● Source text:
§

On January 24, 2001, the Skagit County Health Department (SCHD) recorded a significant increase in the number of cases of shigellosis in the county, and after a preliminary investigation recorded a total of eight culture-confirmed Shigella sonnei cases. Interviews with these culture-positive individuals indicated that they all had eaten at the Royal Fork restaurant located in Mount Vernon, Washington, between January 13 and January 20, 2001.
SCHD requested assistance from the Communicable Disease Epidemiology section of the Washington State Department of Health (WDOH) for further investigation. Following lab tests and an epidemiologic investigation, WDOH found that a food worker at the Royal Fork restaurant was also infected with Shigella sonnei.
The infected food worker had recently returned from travel in Mexico. Upon her return, she suffered Shigella-like symptoms until approximately January 6, and returned to work at Royal Fork on January 10, after her symptoms had subsided. WDOH learned that the infected food worker was in charge of restocking the salad bar, and that she did not routinely wear gloves during this process.
Based on the findings of both SCDH’s investigation and its own investigation, WDOH concluded that, “Shigella sonnei was most likely transmitted to restaurant patrons by an infected food worker through the vehicle of romaine lettuce served on the salad bar.”
Marler Clark represented individuals who became ill with Shigella infections after eating at Royal Fork in claims against the restaurant. The claims were resolved in early 2002.

§

● The data:
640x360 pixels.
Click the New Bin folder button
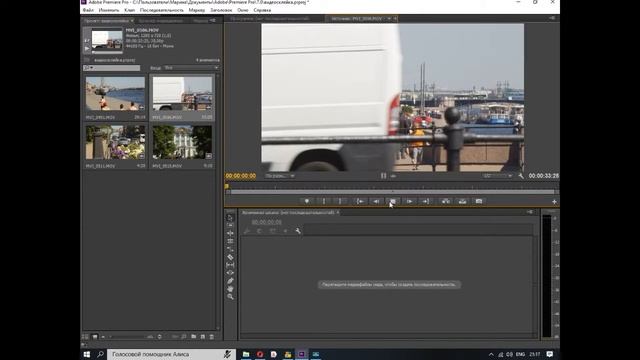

§

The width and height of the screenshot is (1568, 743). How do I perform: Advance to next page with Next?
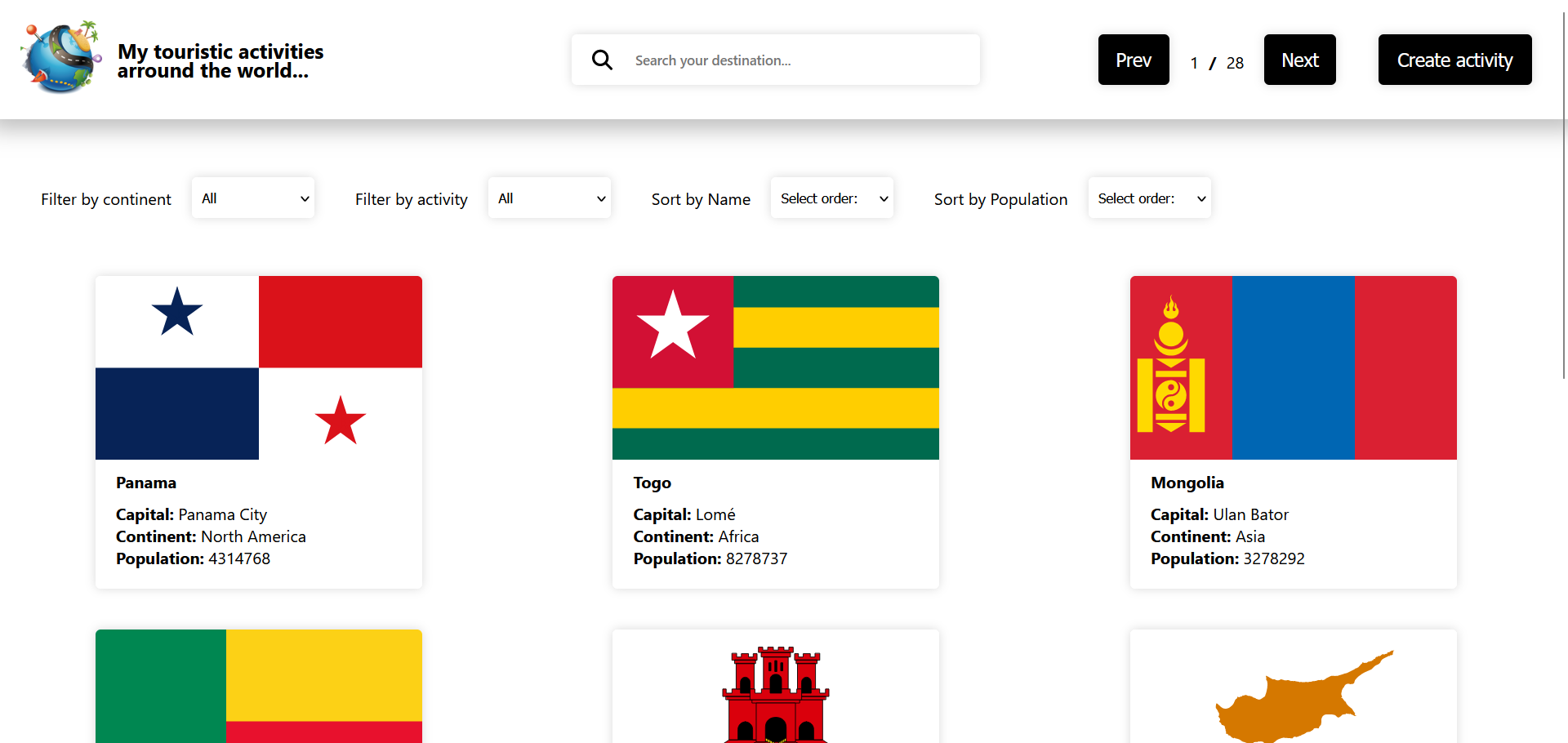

§

● Brief 1: Using the Shigella outbreak account, decide whether each statement agrees with it. Answer yes or no, and quote the deciding words. (a) The infected food worker had been traveling in Mexico. (b) The food worker went back to work at Royal Fork on January 6. (c) The claims against the restaurant were resolved in early 2001.
● Brief 2: Write out the Shigella outbreak account from "Marler Clark represented" to "in early 2002.", word for word.

● Reply 1:
(a) Yes: "The infected food worker had recently returned from travel in Mexico."
(b) No: "returned to work at Royal Fork on January 10, after her symptoms had subsided"
(c) No: "The claims were resolved in early 2002."

● Reply 2:
Marler Clark represented individuals who became ill with Shigella infections after eating at Royal Fork in claims against the restaurant. The claims were resolved in early 2002.